Leave every picture out, and retype all the remaining records exactly.

■ Screenshot grounding data ■

-- -- --

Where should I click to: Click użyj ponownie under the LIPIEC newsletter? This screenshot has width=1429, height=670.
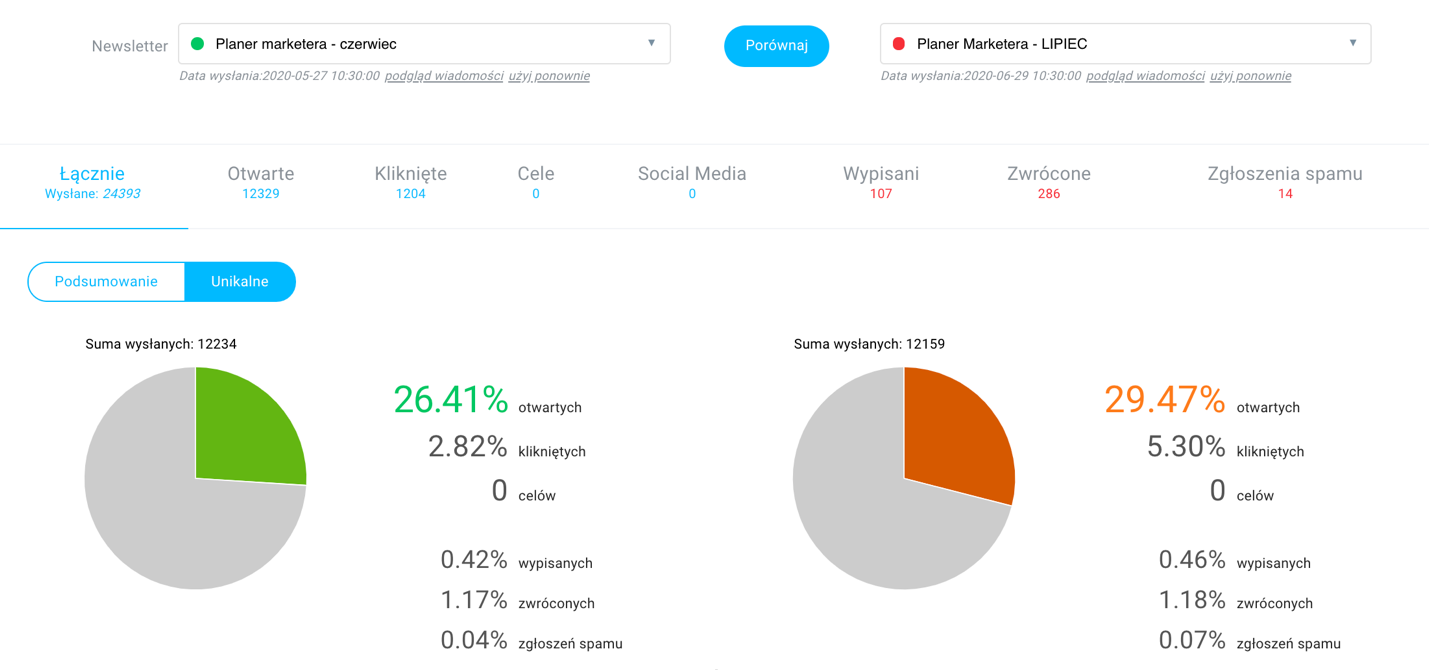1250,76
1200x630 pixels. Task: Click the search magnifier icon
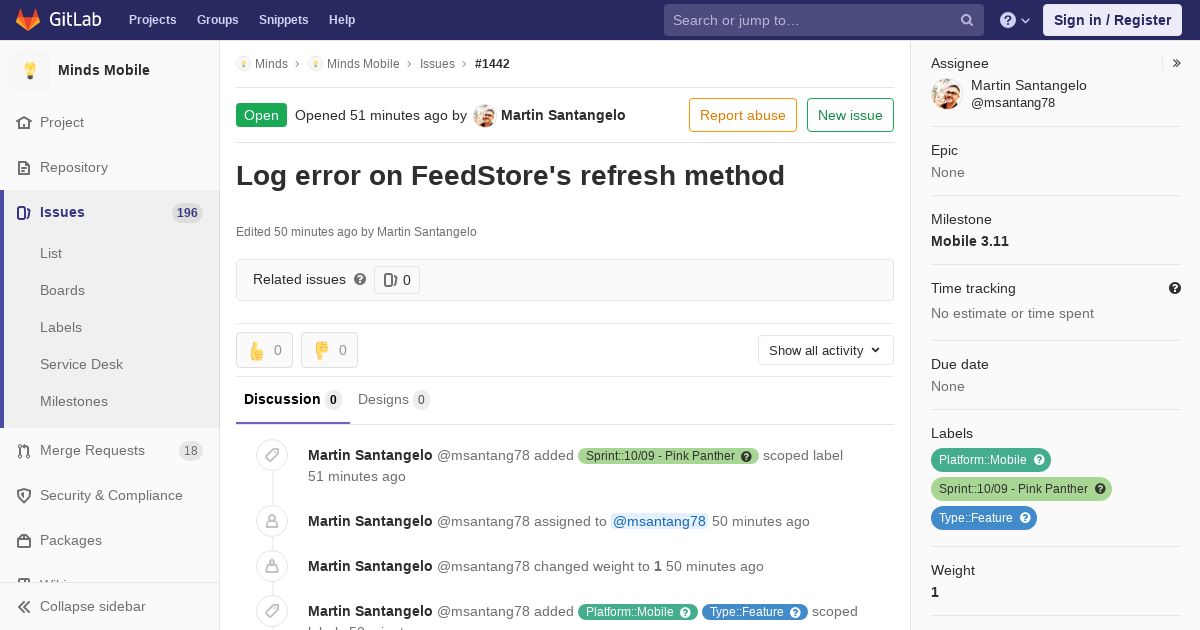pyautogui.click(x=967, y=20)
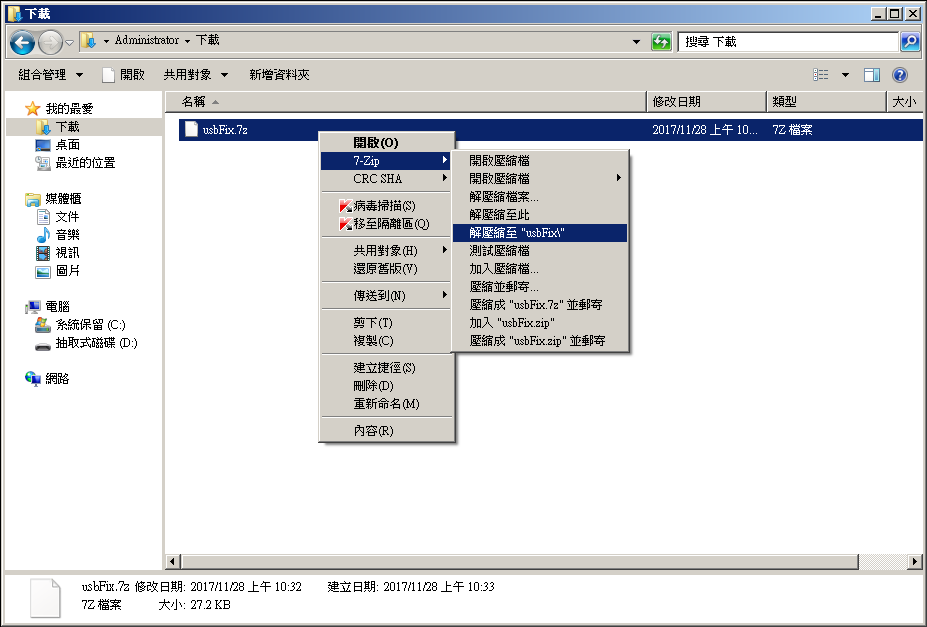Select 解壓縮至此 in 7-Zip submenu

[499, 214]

-- -- --

■ TASK RESULT ■
Where should I click to: Click użyj ponownie under the LIPIEC newsletter? This screenshot has width=1429, height=670.
1250,76
1200x630 pixels. Task: Click the search magnifier icon
pyautogui.click(x=967, y=20)
Select 解壓縮至此 in 7-Zip submenu

[499, 214]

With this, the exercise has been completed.